§ Provided data:
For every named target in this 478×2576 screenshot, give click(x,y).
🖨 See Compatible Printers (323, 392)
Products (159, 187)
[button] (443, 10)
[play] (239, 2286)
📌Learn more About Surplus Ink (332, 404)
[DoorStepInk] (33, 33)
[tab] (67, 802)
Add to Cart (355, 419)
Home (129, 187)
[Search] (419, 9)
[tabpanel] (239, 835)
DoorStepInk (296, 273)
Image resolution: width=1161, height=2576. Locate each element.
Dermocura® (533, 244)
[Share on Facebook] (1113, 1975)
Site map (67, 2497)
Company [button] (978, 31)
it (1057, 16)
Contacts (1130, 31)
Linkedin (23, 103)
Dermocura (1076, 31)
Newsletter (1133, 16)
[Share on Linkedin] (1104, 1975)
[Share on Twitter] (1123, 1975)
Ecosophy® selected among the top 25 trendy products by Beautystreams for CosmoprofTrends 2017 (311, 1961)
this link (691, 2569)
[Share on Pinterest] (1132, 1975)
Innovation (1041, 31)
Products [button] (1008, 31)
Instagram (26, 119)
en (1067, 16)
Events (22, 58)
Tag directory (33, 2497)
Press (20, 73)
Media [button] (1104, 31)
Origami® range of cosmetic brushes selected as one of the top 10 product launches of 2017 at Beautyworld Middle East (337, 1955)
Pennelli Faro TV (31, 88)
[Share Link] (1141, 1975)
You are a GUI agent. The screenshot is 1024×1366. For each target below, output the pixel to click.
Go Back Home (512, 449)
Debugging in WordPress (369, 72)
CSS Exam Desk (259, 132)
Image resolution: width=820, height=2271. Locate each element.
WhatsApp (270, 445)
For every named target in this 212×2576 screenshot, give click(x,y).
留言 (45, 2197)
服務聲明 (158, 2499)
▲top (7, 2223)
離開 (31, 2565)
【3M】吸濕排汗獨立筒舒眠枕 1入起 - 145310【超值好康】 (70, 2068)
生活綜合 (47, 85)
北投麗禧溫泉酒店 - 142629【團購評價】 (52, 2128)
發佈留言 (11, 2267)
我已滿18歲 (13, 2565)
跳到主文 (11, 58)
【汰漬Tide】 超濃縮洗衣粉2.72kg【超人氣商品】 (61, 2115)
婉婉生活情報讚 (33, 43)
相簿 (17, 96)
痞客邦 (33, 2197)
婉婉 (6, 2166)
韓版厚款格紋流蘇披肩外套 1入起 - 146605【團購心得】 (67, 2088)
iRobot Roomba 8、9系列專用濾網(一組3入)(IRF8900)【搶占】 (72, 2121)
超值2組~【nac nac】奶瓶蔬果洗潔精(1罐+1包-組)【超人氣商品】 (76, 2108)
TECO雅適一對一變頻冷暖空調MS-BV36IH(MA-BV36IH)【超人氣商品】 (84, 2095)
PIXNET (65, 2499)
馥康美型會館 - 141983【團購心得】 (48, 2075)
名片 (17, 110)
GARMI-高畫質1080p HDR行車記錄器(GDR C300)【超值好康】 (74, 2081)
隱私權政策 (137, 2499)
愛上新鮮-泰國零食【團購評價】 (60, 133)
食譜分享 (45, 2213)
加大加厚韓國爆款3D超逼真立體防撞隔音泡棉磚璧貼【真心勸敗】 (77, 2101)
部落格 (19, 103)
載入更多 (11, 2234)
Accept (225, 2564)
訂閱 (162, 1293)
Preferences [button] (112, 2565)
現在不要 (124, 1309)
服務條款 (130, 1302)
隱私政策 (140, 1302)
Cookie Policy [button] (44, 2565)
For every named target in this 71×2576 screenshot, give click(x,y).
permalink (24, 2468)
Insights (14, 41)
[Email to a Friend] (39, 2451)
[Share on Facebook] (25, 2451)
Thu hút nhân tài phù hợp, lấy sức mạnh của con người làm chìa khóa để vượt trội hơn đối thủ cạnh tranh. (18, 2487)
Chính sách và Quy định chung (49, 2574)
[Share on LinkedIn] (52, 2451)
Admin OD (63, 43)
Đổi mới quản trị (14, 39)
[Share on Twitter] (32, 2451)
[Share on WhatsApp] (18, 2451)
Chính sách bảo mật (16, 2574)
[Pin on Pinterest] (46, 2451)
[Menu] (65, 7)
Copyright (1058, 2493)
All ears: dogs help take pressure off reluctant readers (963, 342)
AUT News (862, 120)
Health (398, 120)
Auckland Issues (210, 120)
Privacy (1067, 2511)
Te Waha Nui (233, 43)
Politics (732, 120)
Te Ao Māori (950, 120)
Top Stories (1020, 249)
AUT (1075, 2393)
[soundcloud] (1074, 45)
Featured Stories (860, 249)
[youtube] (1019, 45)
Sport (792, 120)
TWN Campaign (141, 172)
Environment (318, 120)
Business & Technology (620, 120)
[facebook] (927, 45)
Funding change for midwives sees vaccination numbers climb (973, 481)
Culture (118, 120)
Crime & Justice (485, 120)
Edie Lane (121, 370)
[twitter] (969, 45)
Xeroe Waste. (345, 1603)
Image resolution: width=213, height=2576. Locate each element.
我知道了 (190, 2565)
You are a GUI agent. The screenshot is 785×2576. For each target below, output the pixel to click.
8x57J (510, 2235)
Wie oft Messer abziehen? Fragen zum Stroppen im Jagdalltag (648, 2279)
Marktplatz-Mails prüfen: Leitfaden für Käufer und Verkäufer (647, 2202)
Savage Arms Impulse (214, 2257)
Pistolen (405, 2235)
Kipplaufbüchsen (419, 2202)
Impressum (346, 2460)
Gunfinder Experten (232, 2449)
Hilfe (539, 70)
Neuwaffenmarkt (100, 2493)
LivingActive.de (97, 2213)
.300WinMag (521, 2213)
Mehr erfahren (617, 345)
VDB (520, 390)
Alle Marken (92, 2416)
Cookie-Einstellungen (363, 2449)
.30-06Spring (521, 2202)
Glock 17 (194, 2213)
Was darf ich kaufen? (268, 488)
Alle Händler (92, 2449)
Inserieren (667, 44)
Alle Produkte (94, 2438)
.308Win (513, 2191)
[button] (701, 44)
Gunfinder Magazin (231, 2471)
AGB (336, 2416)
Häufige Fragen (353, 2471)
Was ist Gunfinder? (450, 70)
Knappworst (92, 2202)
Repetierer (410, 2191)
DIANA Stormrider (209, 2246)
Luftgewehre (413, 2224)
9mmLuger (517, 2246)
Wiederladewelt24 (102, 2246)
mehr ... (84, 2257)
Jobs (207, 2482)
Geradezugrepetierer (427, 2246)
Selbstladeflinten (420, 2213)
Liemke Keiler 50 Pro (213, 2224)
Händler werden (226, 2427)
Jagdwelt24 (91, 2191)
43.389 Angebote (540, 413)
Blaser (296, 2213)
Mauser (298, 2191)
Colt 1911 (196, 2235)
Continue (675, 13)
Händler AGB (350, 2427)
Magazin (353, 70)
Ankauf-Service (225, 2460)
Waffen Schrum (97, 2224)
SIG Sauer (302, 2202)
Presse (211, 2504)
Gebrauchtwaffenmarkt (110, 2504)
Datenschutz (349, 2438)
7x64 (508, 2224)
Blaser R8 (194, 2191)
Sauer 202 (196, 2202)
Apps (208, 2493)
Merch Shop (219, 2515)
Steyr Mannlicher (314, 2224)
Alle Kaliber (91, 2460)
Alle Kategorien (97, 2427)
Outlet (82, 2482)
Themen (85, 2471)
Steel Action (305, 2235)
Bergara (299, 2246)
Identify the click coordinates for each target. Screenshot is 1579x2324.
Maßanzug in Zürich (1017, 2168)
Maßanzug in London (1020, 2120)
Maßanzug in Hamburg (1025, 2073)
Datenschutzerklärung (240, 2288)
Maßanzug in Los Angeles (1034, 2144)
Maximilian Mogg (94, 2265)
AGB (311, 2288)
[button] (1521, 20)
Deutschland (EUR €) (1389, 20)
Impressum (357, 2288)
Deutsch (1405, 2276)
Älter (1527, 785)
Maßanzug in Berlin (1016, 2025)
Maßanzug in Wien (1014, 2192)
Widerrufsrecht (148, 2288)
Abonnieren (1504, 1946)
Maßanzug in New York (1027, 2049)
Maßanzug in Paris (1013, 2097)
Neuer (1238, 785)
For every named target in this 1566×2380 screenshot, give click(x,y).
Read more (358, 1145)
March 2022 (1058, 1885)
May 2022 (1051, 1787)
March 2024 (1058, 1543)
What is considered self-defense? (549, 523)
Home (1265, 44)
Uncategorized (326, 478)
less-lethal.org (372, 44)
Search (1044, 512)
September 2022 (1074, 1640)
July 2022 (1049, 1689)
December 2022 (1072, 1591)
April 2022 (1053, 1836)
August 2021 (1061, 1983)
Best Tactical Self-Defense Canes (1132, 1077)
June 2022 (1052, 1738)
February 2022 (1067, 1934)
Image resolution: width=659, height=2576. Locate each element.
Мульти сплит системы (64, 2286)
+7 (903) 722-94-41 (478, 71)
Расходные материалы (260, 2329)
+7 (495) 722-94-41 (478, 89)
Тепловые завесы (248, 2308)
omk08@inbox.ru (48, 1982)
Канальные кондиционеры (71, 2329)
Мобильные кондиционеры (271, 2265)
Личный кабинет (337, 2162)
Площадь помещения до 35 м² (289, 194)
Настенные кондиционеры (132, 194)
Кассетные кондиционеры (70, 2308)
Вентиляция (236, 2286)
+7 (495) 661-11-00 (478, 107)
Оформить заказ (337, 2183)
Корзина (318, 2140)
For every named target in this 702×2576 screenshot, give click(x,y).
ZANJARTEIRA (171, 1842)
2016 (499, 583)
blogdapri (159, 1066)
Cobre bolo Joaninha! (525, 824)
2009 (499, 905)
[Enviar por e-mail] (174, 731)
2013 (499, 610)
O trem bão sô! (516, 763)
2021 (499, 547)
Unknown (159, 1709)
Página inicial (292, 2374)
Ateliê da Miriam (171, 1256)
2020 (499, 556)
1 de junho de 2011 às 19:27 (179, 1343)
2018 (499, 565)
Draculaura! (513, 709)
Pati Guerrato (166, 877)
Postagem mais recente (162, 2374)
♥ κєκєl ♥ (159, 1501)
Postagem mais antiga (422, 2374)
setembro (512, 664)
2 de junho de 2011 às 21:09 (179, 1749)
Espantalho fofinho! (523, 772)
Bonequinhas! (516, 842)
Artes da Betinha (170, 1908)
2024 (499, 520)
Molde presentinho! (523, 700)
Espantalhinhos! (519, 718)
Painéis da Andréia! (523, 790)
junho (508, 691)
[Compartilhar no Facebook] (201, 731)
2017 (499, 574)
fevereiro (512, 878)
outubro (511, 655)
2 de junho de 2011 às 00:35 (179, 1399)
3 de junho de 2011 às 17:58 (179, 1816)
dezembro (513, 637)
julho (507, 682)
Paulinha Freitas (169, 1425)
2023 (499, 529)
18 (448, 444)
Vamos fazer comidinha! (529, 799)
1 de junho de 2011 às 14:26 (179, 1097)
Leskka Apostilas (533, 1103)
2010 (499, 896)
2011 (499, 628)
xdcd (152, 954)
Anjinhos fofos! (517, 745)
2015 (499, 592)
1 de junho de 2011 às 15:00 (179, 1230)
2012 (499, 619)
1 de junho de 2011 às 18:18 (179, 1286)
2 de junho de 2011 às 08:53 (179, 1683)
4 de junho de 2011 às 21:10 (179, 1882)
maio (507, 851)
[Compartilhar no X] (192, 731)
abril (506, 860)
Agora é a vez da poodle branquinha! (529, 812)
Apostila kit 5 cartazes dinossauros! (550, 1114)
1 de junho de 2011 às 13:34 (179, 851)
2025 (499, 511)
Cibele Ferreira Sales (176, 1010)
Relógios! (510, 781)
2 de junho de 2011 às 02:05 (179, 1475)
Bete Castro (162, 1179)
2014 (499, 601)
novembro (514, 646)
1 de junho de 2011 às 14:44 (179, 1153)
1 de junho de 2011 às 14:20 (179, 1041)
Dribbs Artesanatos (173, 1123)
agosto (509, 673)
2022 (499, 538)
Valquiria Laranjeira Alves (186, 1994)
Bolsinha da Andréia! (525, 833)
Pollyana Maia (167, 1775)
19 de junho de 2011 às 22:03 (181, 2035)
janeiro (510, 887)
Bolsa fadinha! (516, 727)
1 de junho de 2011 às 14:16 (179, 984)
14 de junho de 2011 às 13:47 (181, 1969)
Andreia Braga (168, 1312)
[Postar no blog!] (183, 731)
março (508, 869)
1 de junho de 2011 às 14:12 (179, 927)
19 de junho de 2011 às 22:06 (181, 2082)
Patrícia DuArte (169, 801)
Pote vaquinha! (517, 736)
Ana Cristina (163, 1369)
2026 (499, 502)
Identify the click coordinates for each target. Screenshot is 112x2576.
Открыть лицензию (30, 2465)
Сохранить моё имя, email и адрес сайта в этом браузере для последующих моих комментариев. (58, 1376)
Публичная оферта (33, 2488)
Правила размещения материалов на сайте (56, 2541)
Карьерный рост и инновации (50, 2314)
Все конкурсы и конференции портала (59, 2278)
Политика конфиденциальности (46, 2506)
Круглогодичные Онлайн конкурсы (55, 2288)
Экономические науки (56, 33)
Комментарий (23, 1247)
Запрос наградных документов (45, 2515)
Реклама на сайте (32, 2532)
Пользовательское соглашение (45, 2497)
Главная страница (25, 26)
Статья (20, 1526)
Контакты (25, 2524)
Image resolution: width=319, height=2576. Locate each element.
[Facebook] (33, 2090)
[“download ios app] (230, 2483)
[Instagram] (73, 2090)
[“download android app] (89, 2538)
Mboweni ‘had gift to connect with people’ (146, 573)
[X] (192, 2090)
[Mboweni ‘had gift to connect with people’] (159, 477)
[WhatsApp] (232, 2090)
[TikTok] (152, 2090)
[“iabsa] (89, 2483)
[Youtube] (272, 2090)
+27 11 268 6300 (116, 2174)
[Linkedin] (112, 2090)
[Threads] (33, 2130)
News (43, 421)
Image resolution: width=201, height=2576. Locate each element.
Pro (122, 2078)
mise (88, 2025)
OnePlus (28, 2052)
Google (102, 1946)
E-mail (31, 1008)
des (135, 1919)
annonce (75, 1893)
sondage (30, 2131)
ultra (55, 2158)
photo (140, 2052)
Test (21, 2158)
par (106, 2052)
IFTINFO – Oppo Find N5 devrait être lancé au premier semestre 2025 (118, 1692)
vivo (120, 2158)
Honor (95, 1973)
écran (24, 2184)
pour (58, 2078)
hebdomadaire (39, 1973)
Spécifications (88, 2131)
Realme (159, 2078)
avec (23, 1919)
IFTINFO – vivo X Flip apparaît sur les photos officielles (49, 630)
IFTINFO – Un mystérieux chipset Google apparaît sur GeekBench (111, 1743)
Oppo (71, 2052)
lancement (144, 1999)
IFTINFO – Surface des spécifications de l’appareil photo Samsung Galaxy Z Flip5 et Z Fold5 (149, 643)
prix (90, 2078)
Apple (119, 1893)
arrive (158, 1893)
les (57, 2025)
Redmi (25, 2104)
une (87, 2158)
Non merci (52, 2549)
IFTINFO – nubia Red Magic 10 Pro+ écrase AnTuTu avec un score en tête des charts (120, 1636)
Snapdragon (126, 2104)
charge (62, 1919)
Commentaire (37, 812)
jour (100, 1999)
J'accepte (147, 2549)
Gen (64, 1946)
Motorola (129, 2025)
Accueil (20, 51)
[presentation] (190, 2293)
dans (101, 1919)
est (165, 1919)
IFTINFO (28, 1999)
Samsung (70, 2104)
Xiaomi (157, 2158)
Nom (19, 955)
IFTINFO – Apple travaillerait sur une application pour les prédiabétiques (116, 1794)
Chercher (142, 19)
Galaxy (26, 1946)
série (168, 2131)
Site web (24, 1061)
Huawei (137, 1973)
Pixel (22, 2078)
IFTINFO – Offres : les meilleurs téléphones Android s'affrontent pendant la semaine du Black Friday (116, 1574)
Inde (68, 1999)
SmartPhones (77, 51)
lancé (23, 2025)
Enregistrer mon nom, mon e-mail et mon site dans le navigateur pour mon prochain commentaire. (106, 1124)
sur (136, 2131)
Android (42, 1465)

§ Direction:
Please print word for word the records beginning with the line that contains "離開 (31, 2565)" and continuing through the line that contains "iRobot Roomba 8、9系列專用濾網(一組3入)(IRF8900)【搶占】", both of those lines included.

§ Result below:
離開 (31, 2565)
【3M】吸濕排汗獨立筒舒眠枕 1入起 - 145310【超值好康】 (70, 2068)
生活綜合 (47, 85)
北投麗禧溫泉酒店 - 142629【團購評價】 (52, 2128)
發佈留言 (11, 2267)
我已滿18歲 (13, 2565)
跳到主文 (11, 58)
【汰漬Tide】 超濃縮洗衣粉2.72kg【超人氣商品】 (61, 2115)
婉婉生活情報讚 (33, 43)
相簿 (17, 96)
痞客邦 (33, 2197)
婉婉 (6, 2166)
韓版厚款格紋流蘇披肩外套 1入起 - 146605【團購心得】 (67, 2088)
iRobot Roomba 8、9系列專用濾網(一組3入)(IRF8900)【搶占】 (72, 2121)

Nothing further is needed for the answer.